Exercise aim = Repeat the items below word for word, from the line containing "Identify the location of footer-author: Ananya." through the end of the items.

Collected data
########
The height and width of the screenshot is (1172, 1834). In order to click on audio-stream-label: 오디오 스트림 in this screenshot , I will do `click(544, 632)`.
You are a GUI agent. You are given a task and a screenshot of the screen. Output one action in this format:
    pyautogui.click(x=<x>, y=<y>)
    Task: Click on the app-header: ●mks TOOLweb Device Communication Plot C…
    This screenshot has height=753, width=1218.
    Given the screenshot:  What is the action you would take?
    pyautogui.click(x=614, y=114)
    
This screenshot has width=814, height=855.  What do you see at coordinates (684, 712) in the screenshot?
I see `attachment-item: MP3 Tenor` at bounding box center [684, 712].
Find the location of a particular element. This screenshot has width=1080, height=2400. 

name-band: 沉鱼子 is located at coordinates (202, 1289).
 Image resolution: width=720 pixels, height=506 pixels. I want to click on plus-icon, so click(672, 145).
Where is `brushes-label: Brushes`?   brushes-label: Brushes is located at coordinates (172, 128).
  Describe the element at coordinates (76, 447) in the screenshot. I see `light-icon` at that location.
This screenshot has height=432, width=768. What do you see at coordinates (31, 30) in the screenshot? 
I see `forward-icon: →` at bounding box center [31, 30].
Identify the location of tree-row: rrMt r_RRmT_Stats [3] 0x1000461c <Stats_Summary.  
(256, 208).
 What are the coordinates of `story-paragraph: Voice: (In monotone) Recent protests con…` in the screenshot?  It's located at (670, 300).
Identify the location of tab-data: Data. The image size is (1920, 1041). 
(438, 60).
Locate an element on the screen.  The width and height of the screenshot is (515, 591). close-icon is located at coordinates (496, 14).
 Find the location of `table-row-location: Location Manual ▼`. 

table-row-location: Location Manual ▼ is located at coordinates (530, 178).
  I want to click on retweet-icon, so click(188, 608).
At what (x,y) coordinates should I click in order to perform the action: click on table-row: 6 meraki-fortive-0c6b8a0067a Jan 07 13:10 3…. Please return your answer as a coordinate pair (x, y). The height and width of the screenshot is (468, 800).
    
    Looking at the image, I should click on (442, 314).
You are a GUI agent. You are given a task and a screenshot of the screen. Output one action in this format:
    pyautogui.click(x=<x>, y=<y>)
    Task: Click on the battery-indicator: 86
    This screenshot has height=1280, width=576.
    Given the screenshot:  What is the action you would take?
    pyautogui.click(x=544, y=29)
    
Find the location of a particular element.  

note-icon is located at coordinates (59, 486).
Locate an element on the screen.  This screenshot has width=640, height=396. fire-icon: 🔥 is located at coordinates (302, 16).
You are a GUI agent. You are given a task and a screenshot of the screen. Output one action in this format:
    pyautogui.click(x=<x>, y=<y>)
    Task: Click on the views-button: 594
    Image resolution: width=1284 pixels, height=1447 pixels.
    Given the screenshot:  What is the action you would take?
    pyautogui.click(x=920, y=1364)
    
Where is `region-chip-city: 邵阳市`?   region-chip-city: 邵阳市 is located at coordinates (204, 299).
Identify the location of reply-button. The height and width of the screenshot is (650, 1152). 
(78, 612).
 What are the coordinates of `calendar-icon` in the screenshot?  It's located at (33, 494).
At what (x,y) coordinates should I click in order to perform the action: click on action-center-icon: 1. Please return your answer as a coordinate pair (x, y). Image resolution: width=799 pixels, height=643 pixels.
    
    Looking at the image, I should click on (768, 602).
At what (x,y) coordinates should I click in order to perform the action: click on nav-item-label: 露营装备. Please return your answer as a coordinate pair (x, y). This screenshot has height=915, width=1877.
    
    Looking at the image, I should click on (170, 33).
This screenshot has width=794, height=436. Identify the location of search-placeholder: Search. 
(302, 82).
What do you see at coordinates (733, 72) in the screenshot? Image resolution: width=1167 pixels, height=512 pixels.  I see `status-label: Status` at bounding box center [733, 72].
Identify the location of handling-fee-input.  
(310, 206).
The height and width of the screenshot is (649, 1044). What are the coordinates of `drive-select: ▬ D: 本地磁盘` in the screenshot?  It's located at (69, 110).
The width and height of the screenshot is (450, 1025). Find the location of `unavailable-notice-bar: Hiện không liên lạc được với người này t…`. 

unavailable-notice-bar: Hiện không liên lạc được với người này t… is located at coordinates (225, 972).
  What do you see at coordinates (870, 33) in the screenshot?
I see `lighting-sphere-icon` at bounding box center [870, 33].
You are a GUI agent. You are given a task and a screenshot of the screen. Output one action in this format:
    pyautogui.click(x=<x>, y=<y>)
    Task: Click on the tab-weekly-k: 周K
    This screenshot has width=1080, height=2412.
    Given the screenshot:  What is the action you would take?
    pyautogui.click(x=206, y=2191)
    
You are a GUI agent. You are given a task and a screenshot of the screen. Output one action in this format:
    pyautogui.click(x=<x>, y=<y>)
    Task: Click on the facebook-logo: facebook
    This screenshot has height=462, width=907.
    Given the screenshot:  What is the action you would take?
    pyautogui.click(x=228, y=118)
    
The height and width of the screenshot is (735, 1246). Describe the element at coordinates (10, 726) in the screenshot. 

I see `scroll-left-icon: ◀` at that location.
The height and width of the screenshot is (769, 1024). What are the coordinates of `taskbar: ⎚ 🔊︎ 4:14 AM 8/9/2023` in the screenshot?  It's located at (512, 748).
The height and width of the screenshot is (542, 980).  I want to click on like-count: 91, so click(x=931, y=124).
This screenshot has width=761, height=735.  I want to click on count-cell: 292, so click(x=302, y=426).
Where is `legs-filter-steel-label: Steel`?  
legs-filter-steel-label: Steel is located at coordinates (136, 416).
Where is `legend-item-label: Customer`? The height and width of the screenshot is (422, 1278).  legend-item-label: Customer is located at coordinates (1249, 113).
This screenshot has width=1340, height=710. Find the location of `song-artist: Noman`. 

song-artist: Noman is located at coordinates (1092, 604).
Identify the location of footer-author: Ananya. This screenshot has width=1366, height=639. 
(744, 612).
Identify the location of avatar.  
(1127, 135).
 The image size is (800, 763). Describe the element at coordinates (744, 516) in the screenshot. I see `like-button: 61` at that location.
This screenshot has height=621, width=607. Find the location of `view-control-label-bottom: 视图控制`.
########
Result =
Identify the location of footer-author: Ananya. This screenshot has width=1366, height=639. 
(744, 612).
Identify the location of avatar.  
(1127, 135).
 The image size is (800, 763). Describe the element at coordinates (744, 516) in the screenshot. I see `like-button: 61` at that location.
This screenshot has height=621, width=607. Find the location of `view-control-label-bottom: 视图控制`.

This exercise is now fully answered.